The mDPI is finding a lot of interesting stuff out there! On the continental shelf off of Brunswick and St. Marys, GA, at about 45 m bottom depth, there is a large diatom bloom happening right now. Surprisingly, we are not seeing that many zooplankton, but they are around in relatively low abundances (maybe there will be more later on?). Below is a picture of a doliolid nurse (barrel shaped animal with a “tail” of feeding buds). It is a pelagic tunicate, so it is in the same phylum as us humans (Chordata). The little sticks surrounding the doliolid are all diatoms (a type of phytoplankton). When these phytoplankton are very abundant, it give the ocean a greenish hue (which you can see from the surface). This particular diatom species forms chains of cells that make them look like sticks in our shadowgraph images. These images are all from our towed camera system (mDPI pictured above), so we know the exact location and oceanographic variables associated with each one.
Here is a really nice shot of a large ctenophore from the mDPI. They use 8 rows of cilia to swim, and they are predators of other zooplankton. Ctenophores, also known as “comb jellies”, are in their own phylum, and unlike your conventional “jellyfish” (which are Cnidarians and have nematocysts or stinging cells), these comb jellies cannot sting you.

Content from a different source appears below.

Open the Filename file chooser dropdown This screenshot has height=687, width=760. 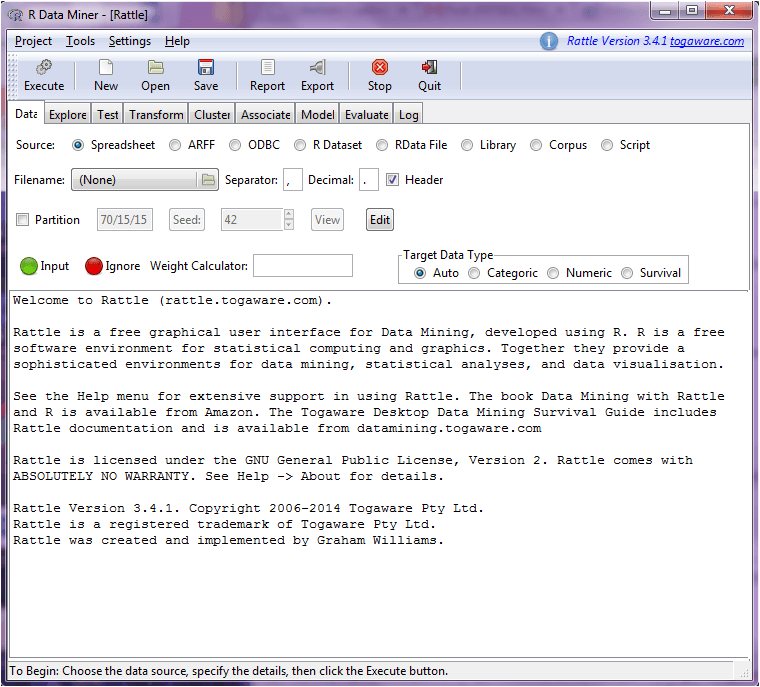pos(144,180)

One of my favorite types of zooplankton are the larval fishes. Technically, they are referred to as “meroplankton” because they only spend part of their life cycle drifting in the water column as plankton. Below is a larval flatfish (or flounder). If it is lucky, it will grow up to swim around on its own (not at the mercy of the currents as it is now) and become a large bottom-dwelling fish. We generally cannot tell the species of the fish larvae from images alone, so we have to identify them to family or order level. If you look closely, you can see the fin rays. The head and gut of the larval fish are dark because light cannot pass through that area. The fins always show up really well though, which makes it easy to tell that is it a fish larva!
Here is a zoomed in look. Many flatfishes have a dorsal fin ray (one or several) on the top of their heads – this one has a very stubby fin ray. Can you see it?

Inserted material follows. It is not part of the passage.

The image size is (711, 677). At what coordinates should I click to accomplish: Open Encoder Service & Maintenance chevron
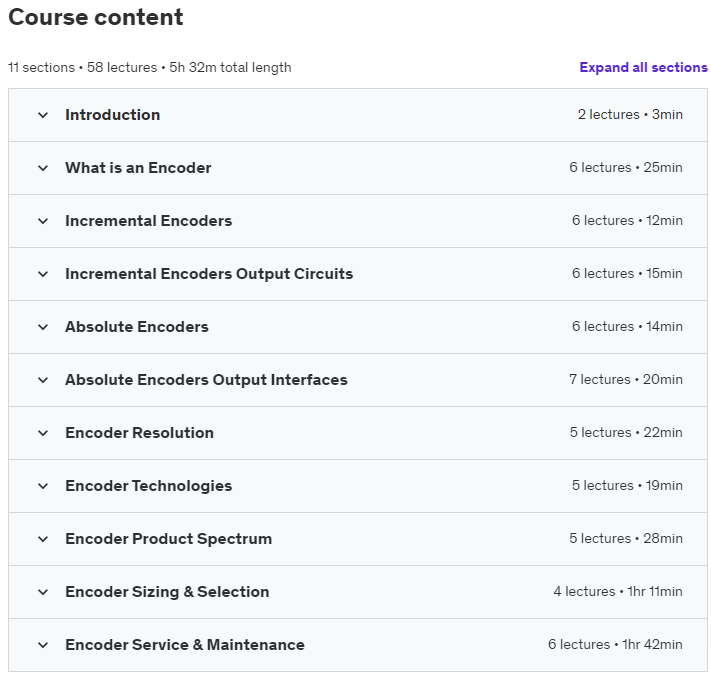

At each station, our team of scientists collects samples with various instruments. Below is the CTD that collects water at different depths and measures a bunch of oceanographic variables (temperature, salinity, dissolved oxygen, chlorophyll, etc.). Once it is back on the deck, I think it is kind of like a NASCAR pit crew where everyone goes out to the CTD and knows where to go to accomplish their task. The bottles are numbered so everyone knows at what depth each bottle was closed.
Here is a picture of the crew recovering the MOCNESS (Multiple Opening and Closing Net Environmental Sensing System) after a deployment. The two scientists on the right are PhD students in the ZERO-C Lab (Nele and Patrick). You can see a video about how the MOCNESS works here. Each net will capture plankton at a different depth (any organism that is larger than the mesh size of 200 microns), so we can ask questions about how the food webs and the diets of the organisms change among the parts of the water column where the various nets sampled.
We will provide more updates as the cruise progresses. Hopefully we will get some calmer seas in the upcoming week!